Jean-Antoine Claude Chaptal nait le 5 juin 1756 dans le hameau de Nojaret situé sur la commune de Vialas en Lozère, le Gévaudan à son époque, dans une famille aisée de propriétaires terriens. Après des études brillantes au collège de Mende, puis de Rodez, il s’engage dans des études médicales à l’Université de Montpellier sur les conseils d’un oncle médecin. Au cours de ses études, il rencontre Philippe Pinel, un des précurseurs de la psychiatrie, qui lui conseille la lecture d’Hippocrate, Plutarque et Montaigne et lui recommande de s’écarter de l’approche traditionnelle de la médecine, pour y instiller plus de rationalité.

Un héritier des Lumières

Notons qu’une très malheureuse expérience en salle d’anatomie lui fera abandonner définitivement le scalpel, l’enseignement de cette matière se faisant à l’époque directement sur des cadavres. Citons Chaptal : « Je me mis en devoir de le disséquer, mais, au premier coup de scalpel sur les cartilages qui lient les côtes au sternum, le cadavre porta la main droite sur le cœur, et agita faiblement la tête ; le scalpel me tomba des mains, et je m’enfuis de frayeur, et, depuis ce moment, j’ai abandonné l’étude de l’anatomie. »  Ceci ne l’empêcha pas de poursuivre brillamment ses études de médecine et de soutenir sa thèse, rédigée en latin, en novembre 1776, dans sa vingt-unième année. Sa thèse embrasse de manière très vaste les rapports entre la santé physique et mentale, en analysant les acquis de chaque individu de par sa naissance et ceux liés à l’instruction et l’éducation. Cet ouvrage bénéficiera de deux tirages pour dépasser un total de 2000 exemplaires, un fait sans précédent à la Faculté de médecine de Montpellier.

Le jeune docteur décide ensuite de passer trois ans à Paris pour compléter ses connaissances médicales. Il en profite pour fréquenter le monde des arts et rédige trois comédies. Peu sûr de lui-même comme auteur, il préfère alors se lancer dans l’étude de la chimie sous la direction de Jean-Baptiste Bucquet, professeur de chimie à la Faculté de médecine ayant collaboré avec Antoine Lavoisier. Fort de cette formation, Chaptal revient à l’Université de Montpellier pour occuper la chaire de chimie nouvellement créée en avril 1781.

- _DONNÉES FOURNIES_
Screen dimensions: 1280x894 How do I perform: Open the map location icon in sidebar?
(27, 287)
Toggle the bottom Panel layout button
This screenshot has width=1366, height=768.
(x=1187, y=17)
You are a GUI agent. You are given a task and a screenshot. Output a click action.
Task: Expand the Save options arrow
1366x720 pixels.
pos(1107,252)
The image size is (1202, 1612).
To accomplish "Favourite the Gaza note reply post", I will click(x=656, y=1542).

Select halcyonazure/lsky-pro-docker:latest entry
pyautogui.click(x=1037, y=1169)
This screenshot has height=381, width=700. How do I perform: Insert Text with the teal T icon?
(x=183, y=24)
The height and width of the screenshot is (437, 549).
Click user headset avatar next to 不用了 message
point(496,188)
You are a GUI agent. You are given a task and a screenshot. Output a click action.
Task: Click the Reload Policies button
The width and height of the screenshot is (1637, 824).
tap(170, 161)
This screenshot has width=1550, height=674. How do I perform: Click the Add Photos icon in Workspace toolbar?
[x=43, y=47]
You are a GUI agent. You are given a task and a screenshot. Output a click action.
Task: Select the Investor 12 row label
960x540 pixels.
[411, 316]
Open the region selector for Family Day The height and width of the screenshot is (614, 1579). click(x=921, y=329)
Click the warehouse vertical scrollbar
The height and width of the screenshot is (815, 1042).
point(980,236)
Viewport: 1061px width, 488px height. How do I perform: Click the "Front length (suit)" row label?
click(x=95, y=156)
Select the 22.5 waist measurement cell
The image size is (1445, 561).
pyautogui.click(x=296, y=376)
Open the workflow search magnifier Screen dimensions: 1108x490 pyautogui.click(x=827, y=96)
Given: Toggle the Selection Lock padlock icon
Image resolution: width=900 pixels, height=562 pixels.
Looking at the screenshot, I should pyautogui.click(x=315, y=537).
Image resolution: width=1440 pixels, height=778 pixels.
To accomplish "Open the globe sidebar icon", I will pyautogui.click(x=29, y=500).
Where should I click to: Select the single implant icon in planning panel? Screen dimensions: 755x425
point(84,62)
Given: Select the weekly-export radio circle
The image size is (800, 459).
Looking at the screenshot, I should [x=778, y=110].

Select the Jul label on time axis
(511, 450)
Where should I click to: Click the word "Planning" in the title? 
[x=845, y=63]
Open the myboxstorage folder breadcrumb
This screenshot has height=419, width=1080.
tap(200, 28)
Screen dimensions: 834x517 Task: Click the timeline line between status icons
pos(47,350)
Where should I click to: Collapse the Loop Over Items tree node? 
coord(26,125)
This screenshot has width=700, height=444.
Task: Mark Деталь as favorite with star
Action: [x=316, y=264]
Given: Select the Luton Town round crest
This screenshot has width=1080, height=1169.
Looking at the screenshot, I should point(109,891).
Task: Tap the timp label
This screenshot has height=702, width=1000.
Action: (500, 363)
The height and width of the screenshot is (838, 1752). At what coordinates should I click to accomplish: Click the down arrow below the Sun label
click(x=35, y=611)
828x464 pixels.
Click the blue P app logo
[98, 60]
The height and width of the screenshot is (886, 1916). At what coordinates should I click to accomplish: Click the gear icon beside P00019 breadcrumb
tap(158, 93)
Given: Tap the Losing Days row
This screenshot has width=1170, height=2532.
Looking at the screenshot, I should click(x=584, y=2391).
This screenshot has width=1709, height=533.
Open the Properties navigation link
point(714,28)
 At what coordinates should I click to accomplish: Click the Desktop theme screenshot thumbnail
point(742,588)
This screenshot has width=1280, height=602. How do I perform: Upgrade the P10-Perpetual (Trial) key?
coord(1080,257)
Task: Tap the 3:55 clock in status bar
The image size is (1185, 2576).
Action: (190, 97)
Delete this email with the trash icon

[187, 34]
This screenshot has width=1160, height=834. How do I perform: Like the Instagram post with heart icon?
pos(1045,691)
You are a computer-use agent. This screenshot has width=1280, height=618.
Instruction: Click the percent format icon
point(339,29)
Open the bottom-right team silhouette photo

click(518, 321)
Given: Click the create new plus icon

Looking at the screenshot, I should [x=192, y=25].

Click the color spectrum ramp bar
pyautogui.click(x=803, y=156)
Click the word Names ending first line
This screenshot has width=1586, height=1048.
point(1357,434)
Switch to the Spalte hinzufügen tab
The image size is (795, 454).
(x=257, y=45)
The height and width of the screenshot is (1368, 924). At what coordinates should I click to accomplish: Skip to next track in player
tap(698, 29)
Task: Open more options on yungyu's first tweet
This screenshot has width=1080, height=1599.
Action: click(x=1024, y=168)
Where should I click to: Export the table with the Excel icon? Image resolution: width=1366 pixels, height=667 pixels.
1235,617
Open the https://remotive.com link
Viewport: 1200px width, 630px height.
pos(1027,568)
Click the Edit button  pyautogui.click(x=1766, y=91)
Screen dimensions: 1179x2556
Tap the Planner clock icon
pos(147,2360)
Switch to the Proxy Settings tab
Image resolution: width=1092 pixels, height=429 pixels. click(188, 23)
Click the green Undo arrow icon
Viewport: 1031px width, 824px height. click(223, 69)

- _QUESTIONS D'ÉTUDE_
1. Résumez le texte sur Chaptal en deux phrases.
2. Recopiez le passage du texte sur Chaptal allant de « Jean-Antoine Claude Chaptal » jusqu'à « plus de rationalité. » inclus, en y remplaçant « hameau » par « village ».
3. Poursuivez le texte sur Chaptal au-delà de sa dernière phrase.

- _RÉPONSES_
1. Né en 1756 à Nojaret, en Lozère, dans une famille aisée de propriétaires terriens, Jean-Antoine Claude Chaptal étudie la médecine à l'Université de Montpellier, où il soutient en 1776 une thèse rédigée en latin dont le tirage est sans précédent dans cette faculté. Après trois ans passés à Paris, il étudie la chimie sous la direction de Jean-Baptiste Bucquet, puis revient à Montpellier occuper la chaire de chimie nouvellement créée en avril 1781.

2.
Jean-Antoine Claude Chaptal nait le 5 juin 1756 dans le village de Nojaret situé sur la commune de Vialas en Lozère, le Gévaudan à son époque, dans une famille aisée de propriétaires terriens. Après des études brillantes au collège de Mende, puis de Rodez, il s’engage dans des études médicales à l’Université de Montpellier sur les conseils d’un oncle médecin. Au cours de ses études, il rencontre Philippe Pinel, un des précurseurs de la psychiatrie, qui lui conseille la lecture d’Hippocrate, Plutarque et Montaigne et lui recommande de s’écarter de l’approche traditionnelle de la médecine, pour y instiller plus de rationalité.

3.
Chimie et industrie

Son enseignement s’inscrit dans les pas de Lavoisier, Antoine-François Fourcroy, Louis-Bernard Guyton de Morveau et Claude-Louis Berthollet, participant ainsi à la création de la chimie raisonnée. Son cours de chimie porte sur des aspects fondamentaux comme la composition de l’air, mais aussi sur des applications comme la préparation des étoffes pour fixer les teintures et la purification du salpêtre pour la préparation des poudres. Il est très favorable aux idées révolutionnaires comme il l’indique dans une lettre datée du 2 octobre 1879 : « La révolution qui s’effectue est une belle chose ; mais je voudrais qu’elle fût arrivée il y a vingt ans. …. Le clergé et la haute noblesse sont déchus de leurs prétentions, l’égalité primitive est rétablie ; la vertu, le talent, feront seuls les distinctions ; le pauvre cultivateur respirera enfin, et l’homme le plus utile sera le plus considéré ». Par la suite, son penchant pour le fédéralisme lui vaudra d’être interné, puis libéré.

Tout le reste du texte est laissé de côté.